(AIM OF THE TASK): Repeat the entries without change, omitting the pictures.

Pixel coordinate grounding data
────────────────────────────────────────
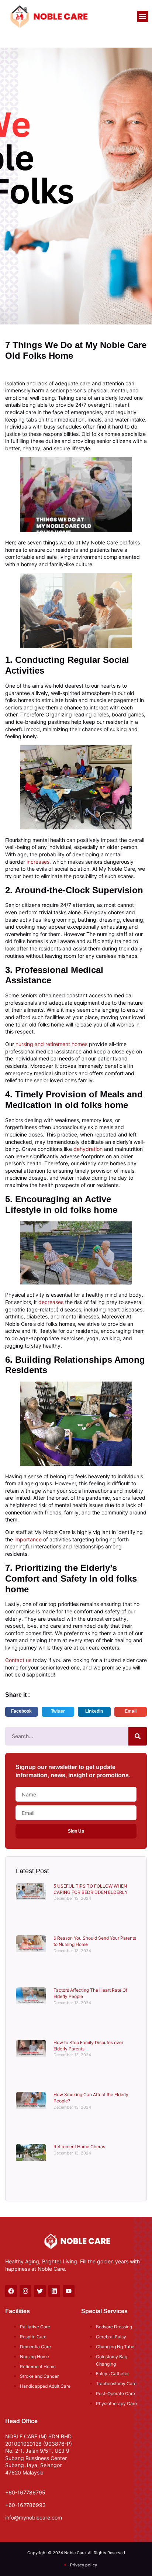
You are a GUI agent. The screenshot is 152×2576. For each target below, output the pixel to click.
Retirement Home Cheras (79, 2146)
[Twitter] (40, 2291)
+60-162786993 (25, 2505)
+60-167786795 (25, 2492)
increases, (38, 862)
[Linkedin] (54, 2291)
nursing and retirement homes (51, 1044)
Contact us (18, 1660)
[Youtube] (69, 2291)
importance (28, 1539)
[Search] (137, 1736)
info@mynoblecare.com (33, 2517)
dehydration (88, 1149)
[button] (143, 17)
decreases (50, 1302)
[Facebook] (11, 2291)
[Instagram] (25, 2291)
────────────────────────────────────────
(YOUR RESPONSE):
You are a GUI agent. The screenshot is 152×2576. For each target below, output the pixel to click.
Retirement Home Cheras (79, 2146)
[Twitter] (40, 2291)
+60-162786993 (25, 2505)
+60-167786795 (25, 2492)
increases, (38, 862)
[Linkedin] (54, 2291)
nursing and retirement homes (51, 1044)
Contact us (18, 1660)
[Youtube] (69, 2291)
importance (28, 1539)
[Search] (137, 1736)
info@mynoblecare.com (33, 2517)
dehydration (88, 1149)
[button] (143, 17)
decreases (50, 1302)
[Facebook] (11, 2291)
[Instagram] (25, 2291)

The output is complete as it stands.